EXERCISE OBJECTIVE - For this listing, the lines between the one holding "خانه (153, 32)" and the one holding "بهترین قالیشویی تهرانپارس", inclusive, must be set down exactly.

TASK INPUT -
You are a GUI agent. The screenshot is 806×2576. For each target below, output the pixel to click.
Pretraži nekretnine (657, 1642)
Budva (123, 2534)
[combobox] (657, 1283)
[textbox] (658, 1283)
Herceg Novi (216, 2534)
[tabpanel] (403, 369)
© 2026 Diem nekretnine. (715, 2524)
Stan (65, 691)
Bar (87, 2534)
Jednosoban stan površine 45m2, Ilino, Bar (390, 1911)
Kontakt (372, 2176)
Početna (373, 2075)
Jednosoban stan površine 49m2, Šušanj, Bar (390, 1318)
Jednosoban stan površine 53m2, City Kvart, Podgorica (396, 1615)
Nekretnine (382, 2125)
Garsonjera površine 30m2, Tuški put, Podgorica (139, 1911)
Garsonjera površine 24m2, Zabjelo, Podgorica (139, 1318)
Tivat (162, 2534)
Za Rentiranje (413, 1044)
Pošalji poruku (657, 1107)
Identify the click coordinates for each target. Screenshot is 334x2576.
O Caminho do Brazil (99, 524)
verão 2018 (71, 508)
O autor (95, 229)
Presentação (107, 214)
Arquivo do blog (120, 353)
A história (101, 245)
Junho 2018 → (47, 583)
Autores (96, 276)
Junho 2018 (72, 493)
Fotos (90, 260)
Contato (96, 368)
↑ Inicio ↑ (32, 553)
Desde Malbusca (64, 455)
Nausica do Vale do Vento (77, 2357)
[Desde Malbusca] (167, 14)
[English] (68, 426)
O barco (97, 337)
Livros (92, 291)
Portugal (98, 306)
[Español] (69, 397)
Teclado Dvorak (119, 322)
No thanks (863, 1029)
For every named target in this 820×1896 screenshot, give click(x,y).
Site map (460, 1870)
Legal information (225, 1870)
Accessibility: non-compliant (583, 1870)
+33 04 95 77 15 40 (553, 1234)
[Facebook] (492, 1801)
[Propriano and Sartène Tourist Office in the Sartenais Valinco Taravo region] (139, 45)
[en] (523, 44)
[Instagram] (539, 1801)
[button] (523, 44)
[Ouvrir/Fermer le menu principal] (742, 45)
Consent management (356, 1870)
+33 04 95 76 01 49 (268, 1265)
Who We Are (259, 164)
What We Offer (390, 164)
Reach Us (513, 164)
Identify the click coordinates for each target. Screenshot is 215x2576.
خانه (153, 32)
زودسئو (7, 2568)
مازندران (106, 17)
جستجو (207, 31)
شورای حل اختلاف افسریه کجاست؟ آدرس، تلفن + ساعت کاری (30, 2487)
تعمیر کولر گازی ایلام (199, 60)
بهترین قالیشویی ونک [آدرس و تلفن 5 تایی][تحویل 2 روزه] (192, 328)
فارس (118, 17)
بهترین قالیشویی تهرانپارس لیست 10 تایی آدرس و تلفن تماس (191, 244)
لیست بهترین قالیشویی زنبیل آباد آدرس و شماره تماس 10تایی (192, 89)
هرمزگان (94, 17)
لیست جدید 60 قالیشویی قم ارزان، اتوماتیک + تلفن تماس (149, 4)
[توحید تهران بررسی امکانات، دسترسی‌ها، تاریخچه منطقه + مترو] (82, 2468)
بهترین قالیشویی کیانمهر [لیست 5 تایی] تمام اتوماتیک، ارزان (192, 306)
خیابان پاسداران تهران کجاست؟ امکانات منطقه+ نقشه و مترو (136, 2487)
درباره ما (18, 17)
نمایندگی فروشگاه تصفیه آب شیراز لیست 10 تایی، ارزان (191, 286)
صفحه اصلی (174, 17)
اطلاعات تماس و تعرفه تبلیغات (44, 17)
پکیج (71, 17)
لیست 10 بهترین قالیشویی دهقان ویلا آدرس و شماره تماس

SOLUTION TO THIS PROBLEM -
خانه (153, 32)
زودسئو (7, 2568)
مازندران (106, 17)
جستجو (207, 31)
شورای حل اختلاف افسریه کجاست؟ آدرس، تلفن + ساعت کاری (30, 2487)
تعمیر کولر گازی ایلام (199, 60)
بهترین قالیشویی ونک [آدرس و تلفن 5 تایی][تحویل 2 روزه] (192, 328)
فارس (118, 17)
بهترین قالیشویی تهرانپارس لیست 10 تایی آدرس و تلفن تماس (191, 244)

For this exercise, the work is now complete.